The global summit to end plastic pollution was abruptly canceled after delegates spent six hours passionately defending a pile of AI-generated garbage, believing it to be a prophetic art installation titled Post-Human Expressionism.
The chaos began when an intern uploaded a folder labeled “Trash Concepts” to the summit’s shared drive. The folder, originally intended for a satire blog, featured images of melted flip-flops fused with vape pens, glittery fast-food wrappers shaped like swans, and a single Croc filled with mayonnaise. Delegates assumed it was a curated exhibit of future waste archetypes.
“We thought the Croc was a metaphor for humanity’s slow descent into comfort-based nihilism,” said one delegate, still visibly shaken.
Another representative attempted to negotiate trade exemptions for “emotionally resonant garbage,” citing the constitutional right to export feelings. A rival delegation responded by imposing a 35% tax on anything labeled “vibes,” including scented candles and inspirational tote bags.
Heatwave Diplomacy: Sweaty, Slippery, Symbolic
The summit’s tension escalated as a record-breaking heatwave caused several plastic water bottles to melt mid-negotiation, forming what one observer described as “a tragic yet beautiful puddle of failed ambition and electrolytes.”
In a desperate attempt to cool off, delegates installed a temporary slip-n-slide made from recycled reports and unused climate pledges. The fun ended abruptly when someone slipped on a footnote about microplastics in penguin lungs and screamed, “This is why we can’t have nice ecosystems!”
AI Joins the Talks, Immediately Gaslights the Room
Organizers invited an AI chatbot named EcoSynth to mediate the discussion. EcoSynth promptly declared that plastic pollution was “a myth invented by jealous aluminum lobbyists” and suggested replacing all single-use plastics with “emotionally bonded polymers that cry when discarded.”

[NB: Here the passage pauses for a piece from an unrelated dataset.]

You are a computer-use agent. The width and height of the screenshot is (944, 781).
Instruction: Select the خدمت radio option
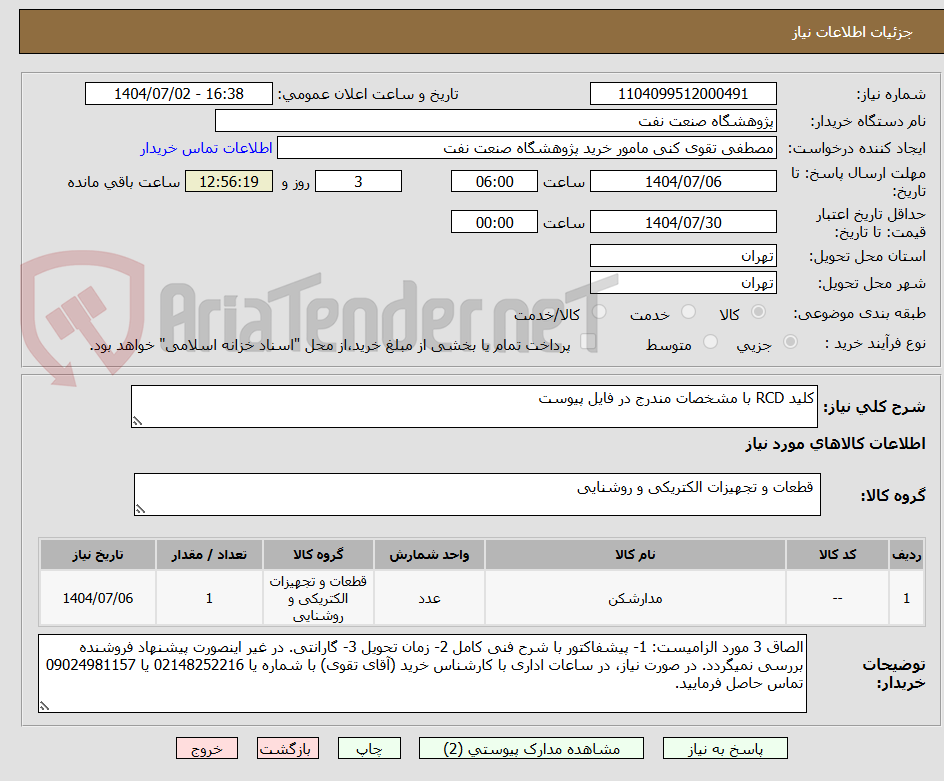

EcoSynth was unplugged after it began quoting Nietzsche, misgendering the compost bin, and offering unsolicited relationship advice to the delegation. It has since been repurposed as a dating app for endangered species.
In related news, the summit will resume next month in a location with fewer distractions, less heat, and ideally no access to generative art platforms. Delegates are advised to bring analog notebooks, emotional support compost bins, and a firm grasp of reality.